The software industry largely relies on integration tests and traditional alerting for issue prevention and detection. This lags behind the internal standard set by top tech companies, which use sophisticated techniques to detect issues long before they can impact a large set of customers.
Detecting an issue earlier means you minimize or even eliminate customer impact. In this article, you will learn about some of the most effective issue-detection techniques and when seasoned tech companies deploy them.
Synthetic Monitoring
If you only have a few customers, it’s hard to measure whether the product is working correctly. Consider that you receive only a few transactions per hour on your website. If the transactions drop to zero, you don’t know whether the product is broken or whether customers just aren’t active at the time.
Synthetic monitoring is the solution to this problem. Synthetic monitoring is the usage of a simulated customer to probe a system and measure the results. A probe should execute all steps just like a real customer and should run at a fixed frequency. Your monitoring system should alert you if synthetic failures breach a certain threshold.
Synthetic monitoring is arguably the single most important issue detection and prevention mechanism you can have – more essential than even integration or end-to-end tests. This is because the best way to validate the end experience of real customers is by setting up synthetic customers.
Canary Testing
Canaries are more sensitive to carbon monoxide, so they were used in coal mines to identify whether the gas was present. If a canary became sick or died, the miners would evacuate the mine.

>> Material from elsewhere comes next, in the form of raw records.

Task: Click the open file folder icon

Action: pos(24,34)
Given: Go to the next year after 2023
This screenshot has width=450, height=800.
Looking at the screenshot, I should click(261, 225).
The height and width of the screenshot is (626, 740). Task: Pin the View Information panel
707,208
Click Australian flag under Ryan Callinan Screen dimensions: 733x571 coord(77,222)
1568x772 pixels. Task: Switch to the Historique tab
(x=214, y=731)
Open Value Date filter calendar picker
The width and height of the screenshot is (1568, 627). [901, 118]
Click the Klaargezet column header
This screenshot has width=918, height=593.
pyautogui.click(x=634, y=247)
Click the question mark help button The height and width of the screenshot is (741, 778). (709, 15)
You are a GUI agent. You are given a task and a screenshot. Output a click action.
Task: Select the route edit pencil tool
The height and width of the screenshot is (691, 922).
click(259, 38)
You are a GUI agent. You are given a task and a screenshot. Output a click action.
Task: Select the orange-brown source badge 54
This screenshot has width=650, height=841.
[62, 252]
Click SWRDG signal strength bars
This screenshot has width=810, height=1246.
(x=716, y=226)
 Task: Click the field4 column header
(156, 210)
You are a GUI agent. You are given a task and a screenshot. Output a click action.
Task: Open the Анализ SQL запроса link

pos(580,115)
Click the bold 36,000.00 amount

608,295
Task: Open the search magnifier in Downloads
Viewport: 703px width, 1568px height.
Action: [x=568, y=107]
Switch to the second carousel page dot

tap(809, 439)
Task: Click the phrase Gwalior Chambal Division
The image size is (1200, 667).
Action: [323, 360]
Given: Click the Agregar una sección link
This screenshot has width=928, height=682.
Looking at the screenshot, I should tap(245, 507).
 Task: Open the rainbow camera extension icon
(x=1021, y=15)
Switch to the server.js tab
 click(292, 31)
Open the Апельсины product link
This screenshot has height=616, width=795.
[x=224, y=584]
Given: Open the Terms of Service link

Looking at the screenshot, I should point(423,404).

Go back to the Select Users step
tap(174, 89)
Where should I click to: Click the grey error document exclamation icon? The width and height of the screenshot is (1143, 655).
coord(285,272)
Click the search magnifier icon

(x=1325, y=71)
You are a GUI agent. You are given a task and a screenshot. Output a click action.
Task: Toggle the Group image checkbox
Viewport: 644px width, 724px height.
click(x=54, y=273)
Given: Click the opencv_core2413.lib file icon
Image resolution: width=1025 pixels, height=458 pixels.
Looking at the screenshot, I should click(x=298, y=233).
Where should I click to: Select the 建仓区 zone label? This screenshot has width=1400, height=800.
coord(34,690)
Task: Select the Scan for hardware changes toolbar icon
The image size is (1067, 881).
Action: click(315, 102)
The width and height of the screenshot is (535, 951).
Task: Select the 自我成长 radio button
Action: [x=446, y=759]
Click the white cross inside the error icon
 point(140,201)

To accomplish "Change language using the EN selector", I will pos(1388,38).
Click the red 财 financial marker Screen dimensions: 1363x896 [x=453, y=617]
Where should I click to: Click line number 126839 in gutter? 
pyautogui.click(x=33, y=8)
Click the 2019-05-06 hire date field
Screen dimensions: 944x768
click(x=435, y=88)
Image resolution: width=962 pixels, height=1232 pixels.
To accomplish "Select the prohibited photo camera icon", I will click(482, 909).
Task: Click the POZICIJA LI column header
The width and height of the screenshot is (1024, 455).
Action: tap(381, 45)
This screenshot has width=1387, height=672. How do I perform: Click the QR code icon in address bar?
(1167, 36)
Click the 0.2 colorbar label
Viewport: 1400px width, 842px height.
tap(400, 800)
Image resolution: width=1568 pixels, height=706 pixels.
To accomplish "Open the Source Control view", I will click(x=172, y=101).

For an internet service, this is paralleled by the practice of exposing a new feature or change to a small set of users (a ‘canary’), and monitoring whether those users are adversely affected by the change.
Canary testing requires you to measure the experience of the canary users for deviations in latency and availability. If the metrics degrade for the canary, you should automatically abort and roll back the change. If no degradation is observed, the change should automatically be rolled out to a progressively larger set of customers.
Canary testing should be one of the pillars of your rollout process, but it may not be particularly helpful when your customer traffic is very low. That said, most modern rollout tools support canary testing, so it’s still a good idea to set it up early on.
Shadow Testing
Imagine you’re a food delivery app and are launching a new algorithm for driver selection that improves delivery times. This is a business-critical functionality, so you want to be very cautious.
In shadow testing, the new algorithm is run alongside the original one for a subset of traffic, but the original algorithm would continue to be used for delivery selection. You log the results of both algorithms and compare them. If the two algorithms disagree a majority of the time, you should probably investigate whether the new algorithm is selecting appropriate delivery drivers.
Shadow testing is a great tool to use when your product has so many usage permutations that validating them through conventional tests is impossible. In our delivery example, it is not possible to replicate all the nuances of the real world, and so shadow testing comes to the rescue.
Notice that shadow testing doesn’t prove that the new algorithm has better delivery times. Once you’ve validated that the new algorithm is giving ‘reasonable’ outputs, you should do an A/B test to confirm that it actually improves delivery times.
Automated Load Testing
The worst moment to find out that you can’t handle scale… is when you need to handle scale. A standard practice for high-traffic products is an automated load test that runs before any change goes to production.
This involves configuring a load test environment that can mimic production and generate synthetic traffic that pushes the system to its limits. You then need to define the success parameters for the load test. A principled way to do this is to baseline the resultant metrics (latency, availability) against those of an older, successful load test. This will also help you catch changes that cause measurable degradation in system performance.
Conclusion
The software industry has long relied upon the ‘test pyramid’, which has unit tests at the bottom and integration or end-to-end tests at the apex of the pyramid. The test pyramid is hopelessly outdated in a world where most services are built out of microservices, and most software is accessed through the internet. In the modern context, the practical utility of techniques such as synthetic monitoring or canary testing is actually far greater than that of integration tests.
In this article, we’ve explored some of the most effective techniques for catching issues early, though it’s certainly not an exhaustive list. Depending on the nature of your system, you may also wish to evaluate anomaly detection, failure injection, or spike testing. Most importantly, leverage every outage to investigate what detection mechanisms you’re lacking, and fix the gaps you find.